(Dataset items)
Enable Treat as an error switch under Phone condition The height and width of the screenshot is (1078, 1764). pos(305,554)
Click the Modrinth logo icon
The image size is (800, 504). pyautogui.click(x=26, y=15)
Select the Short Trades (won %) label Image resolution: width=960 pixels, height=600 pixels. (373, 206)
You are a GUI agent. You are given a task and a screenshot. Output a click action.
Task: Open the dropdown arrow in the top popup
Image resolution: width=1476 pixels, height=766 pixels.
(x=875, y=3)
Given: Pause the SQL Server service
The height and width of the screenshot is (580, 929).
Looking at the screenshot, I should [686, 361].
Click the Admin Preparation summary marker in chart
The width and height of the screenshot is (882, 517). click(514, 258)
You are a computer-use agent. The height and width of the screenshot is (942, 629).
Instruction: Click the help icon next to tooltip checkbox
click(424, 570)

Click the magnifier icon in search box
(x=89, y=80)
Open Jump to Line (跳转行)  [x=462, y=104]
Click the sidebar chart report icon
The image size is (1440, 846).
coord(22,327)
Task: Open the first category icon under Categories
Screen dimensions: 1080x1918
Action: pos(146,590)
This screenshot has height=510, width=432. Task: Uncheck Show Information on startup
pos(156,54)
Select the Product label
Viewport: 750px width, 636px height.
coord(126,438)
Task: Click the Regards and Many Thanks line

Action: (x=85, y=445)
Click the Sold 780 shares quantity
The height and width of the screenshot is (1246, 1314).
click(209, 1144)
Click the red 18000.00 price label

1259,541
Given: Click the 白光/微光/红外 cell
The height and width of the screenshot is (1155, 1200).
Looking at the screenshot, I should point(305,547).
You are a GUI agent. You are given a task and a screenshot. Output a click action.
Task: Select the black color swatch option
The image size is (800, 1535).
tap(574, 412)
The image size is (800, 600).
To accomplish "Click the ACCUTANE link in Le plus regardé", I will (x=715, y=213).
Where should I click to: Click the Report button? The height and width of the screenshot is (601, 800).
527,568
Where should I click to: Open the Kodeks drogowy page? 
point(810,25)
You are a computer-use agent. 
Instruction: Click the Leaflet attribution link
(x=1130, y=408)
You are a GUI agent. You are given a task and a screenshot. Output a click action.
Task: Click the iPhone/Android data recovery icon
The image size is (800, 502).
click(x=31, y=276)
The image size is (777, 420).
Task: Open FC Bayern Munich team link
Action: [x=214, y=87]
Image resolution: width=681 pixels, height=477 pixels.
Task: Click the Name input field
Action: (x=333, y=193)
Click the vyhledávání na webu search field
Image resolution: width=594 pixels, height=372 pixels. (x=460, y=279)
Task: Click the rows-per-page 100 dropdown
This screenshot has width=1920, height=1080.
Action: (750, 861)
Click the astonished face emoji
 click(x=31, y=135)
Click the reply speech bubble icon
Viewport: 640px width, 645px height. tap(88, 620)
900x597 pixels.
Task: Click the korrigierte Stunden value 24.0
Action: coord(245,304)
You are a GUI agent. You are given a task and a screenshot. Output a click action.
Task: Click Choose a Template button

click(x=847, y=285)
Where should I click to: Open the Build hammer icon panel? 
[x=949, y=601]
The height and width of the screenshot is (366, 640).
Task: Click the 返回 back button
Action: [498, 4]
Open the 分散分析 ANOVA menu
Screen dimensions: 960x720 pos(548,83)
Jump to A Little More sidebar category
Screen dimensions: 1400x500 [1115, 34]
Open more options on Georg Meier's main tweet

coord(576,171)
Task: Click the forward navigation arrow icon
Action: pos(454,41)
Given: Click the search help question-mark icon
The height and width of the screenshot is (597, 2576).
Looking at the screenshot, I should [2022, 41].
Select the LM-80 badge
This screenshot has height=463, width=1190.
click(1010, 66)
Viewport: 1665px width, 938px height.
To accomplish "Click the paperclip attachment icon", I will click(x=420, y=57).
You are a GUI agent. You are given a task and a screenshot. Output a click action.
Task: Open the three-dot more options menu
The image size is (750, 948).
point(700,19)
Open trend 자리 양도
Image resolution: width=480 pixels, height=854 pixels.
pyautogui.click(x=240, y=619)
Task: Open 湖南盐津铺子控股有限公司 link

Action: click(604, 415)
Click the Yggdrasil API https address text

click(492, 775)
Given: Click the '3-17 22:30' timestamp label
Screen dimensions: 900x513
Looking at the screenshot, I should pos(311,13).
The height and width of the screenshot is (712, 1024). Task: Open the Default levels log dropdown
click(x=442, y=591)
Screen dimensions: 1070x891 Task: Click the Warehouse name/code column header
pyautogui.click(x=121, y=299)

# Work request
Lines containing the word "under" must be found in the data above and copied.

# Your response
Enable Treat as an error switch under Phone condition The height and width of the screenshot is (1078, 1764). pos(305,554)
Task: Open the first category icon under Categories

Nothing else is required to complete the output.